## Supplied records
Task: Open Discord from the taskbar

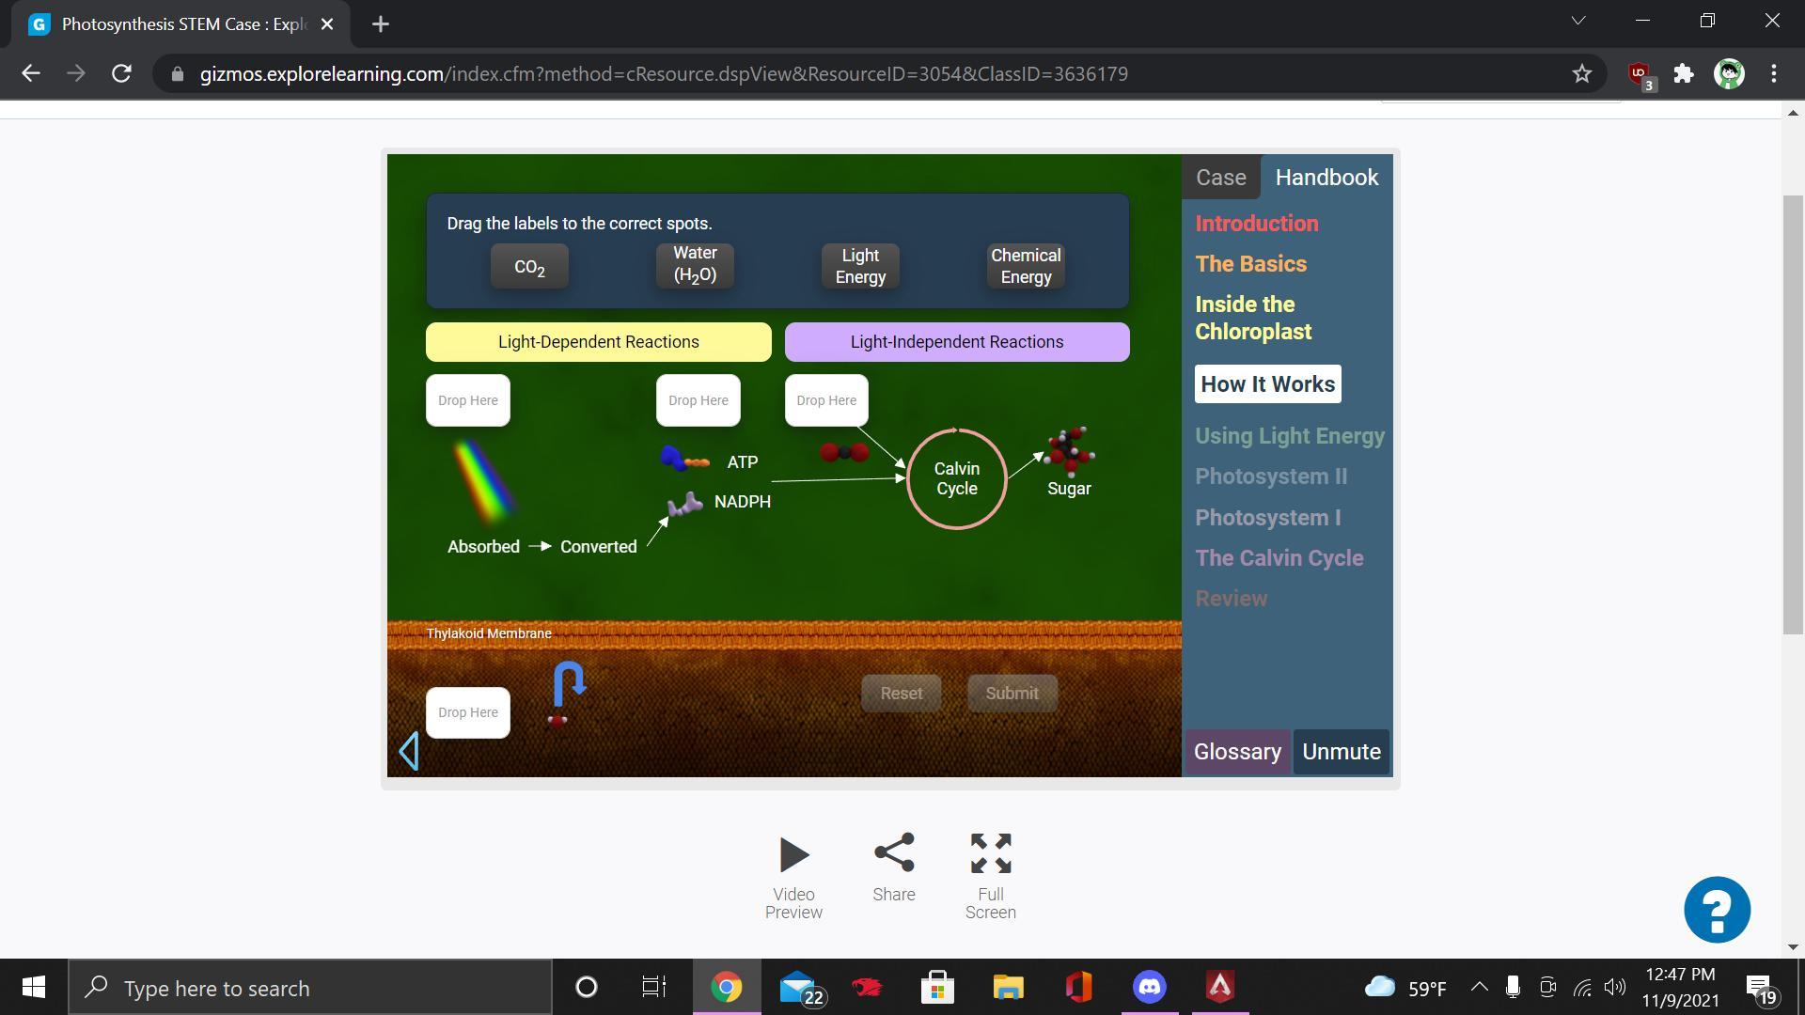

...

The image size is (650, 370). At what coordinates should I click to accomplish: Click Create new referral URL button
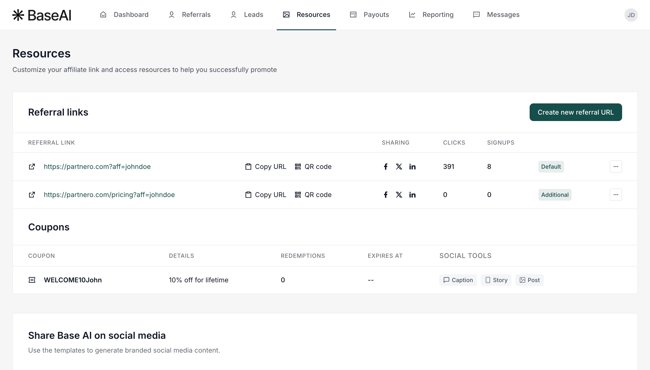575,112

---

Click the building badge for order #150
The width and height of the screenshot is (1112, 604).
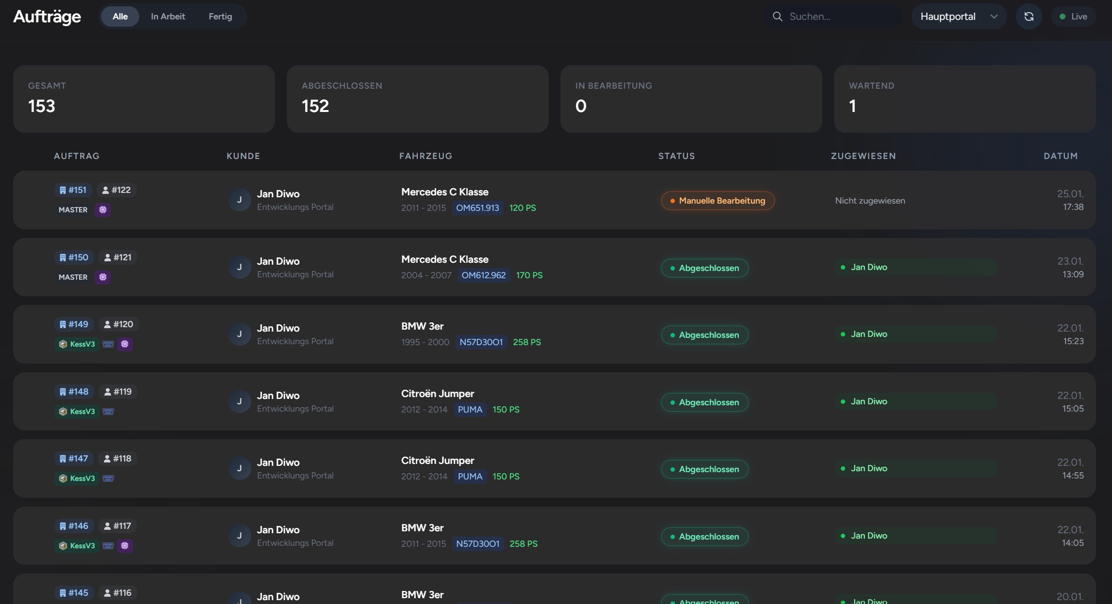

## Exercise requirements
Beginning with the line containing "Click the building badge for order #150" and ending with the line containing "The width and", extract those lines exactly from the listing above, and only those.

## Your response
Click the building badge for order #150
The width and height of the screenshot is (1112, 604).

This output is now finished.